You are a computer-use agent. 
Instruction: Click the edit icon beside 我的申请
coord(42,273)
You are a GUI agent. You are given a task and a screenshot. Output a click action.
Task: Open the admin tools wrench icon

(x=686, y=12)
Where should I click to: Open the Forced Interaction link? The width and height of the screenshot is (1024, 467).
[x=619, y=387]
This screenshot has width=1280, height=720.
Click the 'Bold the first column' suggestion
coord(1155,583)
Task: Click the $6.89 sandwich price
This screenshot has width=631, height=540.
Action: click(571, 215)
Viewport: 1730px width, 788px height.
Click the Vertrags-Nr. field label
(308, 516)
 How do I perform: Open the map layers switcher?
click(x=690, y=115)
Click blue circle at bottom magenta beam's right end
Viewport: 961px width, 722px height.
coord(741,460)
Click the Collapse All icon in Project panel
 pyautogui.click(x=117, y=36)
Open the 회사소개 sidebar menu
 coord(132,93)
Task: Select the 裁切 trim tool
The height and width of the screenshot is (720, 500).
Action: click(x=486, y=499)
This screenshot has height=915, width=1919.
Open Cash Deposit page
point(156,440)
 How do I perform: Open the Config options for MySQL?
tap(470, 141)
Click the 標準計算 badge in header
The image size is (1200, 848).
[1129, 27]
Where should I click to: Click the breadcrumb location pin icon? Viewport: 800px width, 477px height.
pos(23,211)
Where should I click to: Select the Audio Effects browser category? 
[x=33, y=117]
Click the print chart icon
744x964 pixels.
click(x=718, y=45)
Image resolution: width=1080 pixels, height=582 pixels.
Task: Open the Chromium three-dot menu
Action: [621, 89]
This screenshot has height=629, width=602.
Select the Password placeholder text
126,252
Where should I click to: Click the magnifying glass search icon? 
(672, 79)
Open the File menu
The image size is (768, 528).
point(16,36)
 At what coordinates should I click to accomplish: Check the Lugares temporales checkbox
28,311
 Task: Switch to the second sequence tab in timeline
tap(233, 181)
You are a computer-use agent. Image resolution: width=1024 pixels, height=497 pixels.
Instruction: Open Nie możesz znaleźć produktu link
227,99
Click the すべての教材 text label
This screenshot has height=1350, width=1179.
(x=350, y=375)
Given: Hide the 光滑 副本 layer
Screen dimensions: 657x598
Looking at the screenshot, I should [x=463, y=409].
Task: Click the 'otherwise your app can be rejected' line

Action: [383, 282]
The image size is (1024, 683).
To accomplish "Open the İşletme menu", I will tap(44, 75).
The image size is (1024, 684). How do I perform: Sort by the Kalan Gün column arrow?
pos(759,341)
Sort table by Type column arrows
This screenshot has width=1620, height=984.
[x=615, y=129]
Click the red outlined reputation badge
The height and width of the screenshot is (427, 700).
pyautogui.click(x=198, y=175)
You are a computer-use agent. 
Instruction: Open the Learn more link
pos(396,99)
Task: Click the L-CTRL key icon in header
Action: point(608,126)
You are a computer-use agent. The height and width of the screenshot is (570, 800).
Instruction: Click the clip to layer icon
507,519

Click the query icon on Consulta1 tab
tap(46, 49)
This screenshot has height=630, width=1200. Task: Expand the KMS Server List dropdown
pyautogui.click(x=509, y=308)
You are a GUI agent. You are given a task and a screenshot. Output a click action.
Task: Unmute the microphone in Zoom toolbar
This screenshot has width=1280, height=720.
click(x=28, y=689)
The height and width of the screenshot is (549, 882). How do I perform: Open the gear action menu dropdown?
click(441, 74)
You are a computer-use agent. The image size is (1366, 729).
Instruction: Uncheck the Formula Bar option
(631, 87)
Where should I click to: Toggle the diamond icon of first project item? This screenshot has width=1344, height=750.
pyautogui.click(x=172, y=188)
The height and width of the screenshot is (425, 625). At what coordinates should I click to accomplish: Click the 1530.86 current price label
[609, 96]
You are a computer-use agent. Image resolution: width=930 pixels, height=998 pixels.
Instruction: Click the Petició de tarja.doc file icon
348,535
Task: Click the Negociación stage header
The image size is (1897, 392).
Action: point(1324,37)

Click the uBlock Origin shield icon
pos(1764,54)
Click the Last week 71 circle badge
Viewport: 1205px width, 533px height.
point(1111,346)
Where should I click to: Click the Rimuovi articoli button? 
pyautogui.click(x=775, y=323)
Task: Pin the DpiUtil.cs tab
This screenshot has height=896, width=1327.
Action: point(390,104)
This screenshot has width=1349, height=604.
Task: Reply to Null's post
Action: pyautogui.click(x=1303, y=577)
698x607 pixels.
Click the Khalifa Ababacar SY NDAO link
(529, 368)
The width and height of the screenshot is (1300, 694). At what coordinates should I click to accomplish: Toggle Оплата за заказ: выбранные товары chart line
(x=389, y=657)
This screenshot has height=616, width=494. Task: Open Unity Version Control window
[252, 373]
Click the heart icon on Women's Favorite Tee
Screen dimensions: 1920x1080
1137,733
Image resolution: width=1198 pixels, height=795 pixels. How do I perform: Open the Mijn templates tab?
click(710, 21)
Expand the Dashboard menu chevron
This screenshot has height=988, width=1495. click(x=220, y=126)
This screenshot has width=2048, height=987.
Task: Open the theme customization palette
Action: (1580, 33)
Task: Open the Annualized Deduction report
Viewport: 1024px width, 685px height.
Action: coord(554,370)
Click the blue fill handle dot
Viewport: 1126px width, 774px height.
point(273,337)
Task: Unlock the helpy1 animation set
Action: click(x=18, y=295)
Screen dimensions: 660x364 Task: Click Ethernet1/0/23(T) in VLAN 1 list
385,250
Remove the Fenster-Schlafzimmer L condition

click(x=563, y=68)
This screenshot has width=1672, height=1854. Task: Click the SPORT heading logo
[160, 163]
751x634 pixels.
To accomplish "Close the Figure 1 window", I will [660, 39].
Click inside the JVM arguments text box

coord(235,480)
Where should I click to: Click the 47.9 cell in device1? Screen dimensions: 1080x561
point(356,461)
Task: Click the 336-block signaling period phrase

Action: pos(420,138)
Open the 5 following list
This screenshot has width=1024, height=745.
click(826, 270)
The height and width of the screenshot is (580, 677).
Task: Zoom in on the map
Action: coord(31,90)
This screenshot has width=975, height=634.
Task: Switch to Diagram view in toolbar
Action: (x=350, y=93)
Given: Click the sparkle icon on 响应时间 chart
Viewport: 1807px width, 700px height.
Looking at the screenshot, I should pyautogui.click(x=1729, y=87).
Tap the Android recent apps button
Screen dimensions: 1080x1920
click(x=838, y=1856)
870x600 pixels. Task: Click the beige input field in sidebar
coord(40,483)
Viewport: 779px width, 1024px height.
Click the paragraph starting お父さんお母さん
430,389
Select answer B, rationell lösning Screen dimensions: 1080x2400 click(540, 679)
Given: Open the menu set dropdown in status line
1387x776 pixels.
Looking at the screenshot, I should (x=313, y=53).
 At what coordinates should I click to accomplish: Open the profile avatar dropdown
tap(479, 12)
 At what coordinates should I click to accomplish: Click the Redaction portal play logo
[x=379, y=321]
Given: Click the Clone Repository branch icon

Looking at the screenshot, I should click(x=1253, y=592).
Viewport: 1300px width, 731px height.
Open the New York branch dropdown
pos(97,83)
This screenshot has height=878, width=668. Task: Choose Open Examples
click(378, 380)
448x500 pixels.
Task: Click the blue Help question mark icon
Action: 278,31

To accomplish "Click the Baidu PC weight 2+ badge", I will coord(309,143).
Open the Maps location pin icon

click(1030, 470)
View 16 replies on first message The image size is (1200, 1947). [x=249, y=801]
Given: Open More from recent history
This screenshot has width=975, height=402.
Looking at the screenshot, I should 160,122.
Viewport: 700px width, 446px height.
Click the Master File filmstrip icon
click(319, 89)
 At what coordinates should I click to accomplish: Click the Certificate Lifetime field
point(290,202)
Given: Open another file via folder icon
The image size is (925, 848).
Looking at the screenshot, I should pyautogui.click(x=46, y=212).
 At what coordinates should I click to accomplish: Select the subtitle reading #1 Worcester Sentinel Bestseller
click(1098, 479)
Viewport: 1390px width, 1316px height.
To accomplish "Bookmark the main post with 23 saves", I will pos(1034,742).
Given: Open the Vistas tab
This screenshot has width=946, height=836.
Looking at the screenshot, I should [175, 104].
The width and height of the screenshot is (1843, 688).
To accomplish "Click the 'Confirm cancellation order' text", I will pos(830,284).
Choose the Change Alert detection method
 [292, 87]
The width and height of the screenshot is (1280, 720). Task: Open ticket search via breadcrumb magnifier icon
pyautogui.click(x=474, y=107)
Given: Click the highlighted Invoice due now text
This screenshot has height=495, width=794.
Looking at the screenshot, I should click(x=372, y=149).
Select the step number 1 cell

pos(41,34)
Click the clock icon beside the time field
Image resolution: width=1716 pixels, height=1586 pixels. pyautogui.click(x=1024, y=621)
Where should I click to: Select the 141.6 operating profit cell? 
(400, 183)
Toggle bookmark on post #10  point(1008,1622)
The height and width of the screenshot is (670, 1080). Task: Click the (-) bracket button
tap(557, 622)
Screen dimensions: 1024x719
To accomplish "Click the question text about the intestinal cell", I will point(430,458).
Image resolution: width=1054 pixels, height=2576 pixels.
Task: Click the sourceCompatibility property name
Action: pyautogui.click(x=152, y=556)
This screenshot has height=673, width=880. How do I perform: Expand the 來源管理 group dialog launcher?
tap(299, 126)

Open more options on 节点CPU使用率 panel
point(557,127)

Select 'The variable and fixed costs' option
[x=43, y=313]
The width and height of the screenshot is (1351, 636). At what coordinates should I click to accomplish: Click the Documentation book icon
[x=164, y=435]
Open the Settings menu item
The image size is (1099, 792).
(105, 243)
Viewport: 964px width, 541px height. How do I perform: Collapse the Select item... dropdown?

=-=-=-=-=

### Problem requirements
In the entries above, find the line with "Toggle bookmark on" and the line with "Screen dimensions: 1024x719", then restate word for word both of them and every line between, with nothing more.

### Result for this exercise
Toggle bookmark on post #10  point(1008,1622)
The height and width of the screenshot is (670, 1080). Task: Click the (-) bracket button
tap(557, 622)
Screen dimensions: 1024x719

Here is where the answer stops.